Senhora do Mar (English title: Lady of Tides) is a Portuguese telenovela produced by SP Televisão and broadcast by SIC. It premiered on 5 February 2024 and ended on 18 April 2025. The telenovela is written by João Matos and Raquel Palermo with the collaboration of Ana Leiria Martins, Joana Ligeiro Oliveira, Patrícia Castanheira and Sofia Bairrão. It stars Sofia Ribeiro, Afonso Pimentel, Júlia Palha, João Jesus, João Reis, Vera Kolodzig, Ana Marta Ferreira and Pedro Hossi.

== Telenovela overview ==

| Parts | Episodes |  | Originally released |  |
| First released | Last released |
| 1 | 100 |  | February 4, 2024 | June 21, 2024 |
| 2 | 212 |  | June 24, 2024 | April 18, 2025 |

== Plot ==
Azores, Terceira Island... A woman lies on the black sand of the beach at dusk.
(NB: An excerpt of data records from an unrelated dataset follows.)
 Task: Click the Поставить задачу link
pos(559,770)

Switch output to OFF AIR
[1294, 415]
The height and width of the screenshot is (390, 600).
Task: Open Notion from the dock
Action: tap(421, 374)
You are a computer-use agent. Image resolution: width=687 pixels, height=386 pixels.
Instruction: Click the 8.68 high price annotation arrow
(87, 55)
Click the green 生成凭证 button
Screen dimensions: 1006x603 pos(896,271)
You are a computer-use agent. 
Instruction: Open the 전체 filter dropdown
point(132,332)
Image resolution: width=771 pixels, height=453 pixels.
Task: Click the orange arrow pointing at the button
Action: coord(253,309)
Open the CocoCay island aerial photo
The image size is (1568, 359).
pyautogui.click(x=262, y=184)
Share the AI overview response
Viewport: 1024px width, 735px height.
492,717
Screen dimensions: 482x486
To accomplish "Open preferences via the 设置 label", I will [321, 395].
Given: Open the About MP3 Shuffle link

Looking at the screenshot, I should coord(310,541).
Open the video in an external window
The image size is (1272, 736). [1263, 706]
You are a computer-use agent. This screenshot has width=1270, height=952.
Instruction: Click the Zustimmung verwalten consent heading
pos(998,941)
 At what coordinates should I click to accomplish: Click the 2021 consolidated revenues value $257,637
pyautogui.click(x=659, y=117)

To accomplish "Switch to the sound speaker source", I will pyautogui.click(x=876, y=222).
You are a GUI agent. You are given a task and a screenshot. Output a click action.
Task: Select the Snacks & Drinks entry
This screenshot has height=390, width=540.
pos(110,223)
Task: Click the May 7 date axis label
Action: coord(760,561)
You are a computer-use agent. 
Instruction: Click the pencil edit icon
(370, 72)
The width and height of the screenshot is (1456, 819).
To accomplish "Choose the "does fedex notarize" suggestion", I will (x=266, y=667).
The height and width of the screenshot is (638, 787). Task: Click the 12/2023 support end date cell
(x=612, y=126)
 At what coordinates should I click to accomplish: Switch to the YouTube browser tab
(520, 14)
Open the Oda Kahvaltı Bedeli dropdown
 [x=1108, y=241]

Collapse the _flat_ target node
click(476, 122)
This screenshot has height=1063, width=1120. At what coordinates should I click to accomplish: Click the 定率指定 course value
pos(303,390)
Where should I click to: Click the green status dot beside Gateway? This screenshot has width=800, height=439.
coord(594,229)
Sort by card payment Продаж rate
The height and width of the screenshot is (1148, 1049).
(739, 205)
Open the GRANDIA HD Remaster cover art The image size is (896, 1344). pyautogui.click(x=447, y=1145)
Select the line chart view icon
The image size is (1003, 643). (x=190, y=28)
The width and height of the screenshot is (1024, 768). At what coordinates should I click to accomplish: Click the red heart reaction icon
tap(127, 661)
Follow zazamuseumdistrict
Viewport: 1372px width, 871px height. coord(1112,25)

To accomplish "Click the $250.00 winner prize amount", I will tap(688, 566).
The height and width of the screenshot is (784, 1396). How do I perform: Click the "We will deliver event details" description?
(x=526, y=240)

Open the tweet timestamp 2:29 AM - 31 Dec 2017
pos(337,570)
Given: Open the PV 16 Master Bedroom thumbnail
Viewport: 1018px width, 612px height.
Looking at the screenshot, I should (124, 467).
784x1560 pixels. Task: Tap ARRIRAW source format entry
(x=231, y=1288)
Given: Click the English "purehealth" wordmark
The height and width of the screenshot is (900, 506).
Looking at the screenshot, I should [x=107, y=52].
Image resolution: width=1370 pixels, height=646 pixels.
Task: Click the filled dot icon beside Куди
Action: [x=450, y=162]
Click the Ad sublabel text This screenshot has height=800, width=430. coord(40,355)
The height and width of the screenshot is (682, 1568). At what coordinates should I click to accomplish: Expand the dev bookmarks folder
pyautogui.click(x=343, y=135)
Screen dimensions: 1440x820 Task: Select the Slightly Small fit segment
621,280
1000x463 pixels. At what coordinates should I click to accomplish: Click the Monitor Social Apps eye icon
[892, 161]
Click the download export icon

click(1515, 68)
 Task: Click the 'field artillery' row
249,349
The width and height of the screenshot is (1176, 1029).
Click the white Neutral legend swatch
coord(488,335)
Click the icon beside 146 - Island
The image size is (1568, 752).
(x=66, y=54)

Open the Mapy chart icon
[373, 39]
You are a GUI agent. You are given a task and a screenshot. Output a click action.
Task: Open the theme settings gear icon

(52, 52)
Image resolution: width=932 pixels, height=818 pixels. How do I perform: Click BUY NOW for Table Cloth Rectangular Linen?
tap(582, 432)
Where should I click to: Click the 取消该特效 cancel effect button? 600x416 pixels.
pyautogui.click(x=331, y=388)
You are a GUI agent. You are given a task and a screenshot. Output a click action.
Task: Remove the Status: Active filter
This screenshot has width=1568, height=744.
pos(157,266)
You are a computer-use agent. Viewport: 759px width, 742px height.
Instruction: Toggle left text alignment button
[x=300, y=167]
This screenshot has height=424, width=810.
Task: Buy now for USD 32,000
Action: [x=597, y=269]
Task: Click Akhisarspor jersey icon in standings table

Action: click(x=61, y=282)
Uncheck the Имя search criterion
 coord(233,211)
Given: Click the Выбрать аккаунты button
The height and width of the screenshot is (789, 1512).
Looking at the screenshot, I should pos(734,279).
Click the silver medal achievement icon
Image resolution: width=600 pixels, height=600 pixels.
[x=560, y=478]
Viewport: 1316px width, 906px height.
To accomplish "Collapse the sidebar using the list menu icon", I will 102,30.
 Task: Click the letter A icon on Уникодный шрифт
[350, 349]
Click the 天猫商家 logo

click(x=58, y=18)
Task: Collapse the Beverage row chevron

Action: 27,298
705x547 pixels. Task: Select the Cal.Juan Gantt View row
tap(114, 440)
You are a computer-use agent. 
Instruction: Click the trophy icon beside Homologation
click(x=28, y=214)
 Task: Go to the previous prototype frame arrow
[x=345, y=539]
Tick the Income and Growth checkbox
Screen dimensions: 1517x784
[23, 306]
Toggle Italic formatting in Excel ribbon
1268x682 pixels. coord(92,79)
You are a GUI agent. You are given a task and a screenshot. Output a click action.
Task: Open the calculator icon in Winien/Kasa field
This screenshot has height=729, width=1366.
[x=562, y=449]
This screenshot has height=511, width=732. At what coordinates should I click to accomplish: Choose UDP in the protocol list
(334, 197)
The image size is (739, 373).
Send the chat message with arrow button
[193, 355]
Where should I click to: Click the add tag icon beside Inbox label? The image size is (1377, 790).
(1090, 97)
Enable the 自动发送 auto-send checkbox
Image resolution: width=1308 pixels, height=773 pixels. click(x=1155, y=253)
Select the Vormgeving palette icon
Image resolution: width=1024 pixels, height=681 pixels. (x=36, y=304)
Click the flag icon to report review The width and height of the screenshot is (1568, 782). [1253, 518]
She looks dead. In the town of São Mateus, right next door, it's time for introspection and pilgrimages. But the pilgrimage is suddenly interrupted. A child has gone missing: Chico, the miracle baby, Flávia's son, whom everyone adores. The atmosphere is one of consternation. Nobody knows about him. The men gather to look for him. The women pray to the Holy Spirit. There are fears that he has fallen down a cliff. That he has died at sea. The women quickly turn on Anabela, the girl who was supposed to be looking after Chico.

The woman on the beach is Joana, who has come in from the sea, tired and struggling for life. She has just turned 36, a few days before, and discovered that she is pregnant. This news, which would be a blessing for a woman who really wants to be a mother, has become a problem. Alexandre, her husband, is egoistic, controlling and sometimes violent. The fact that he is unemployed has made matters worse.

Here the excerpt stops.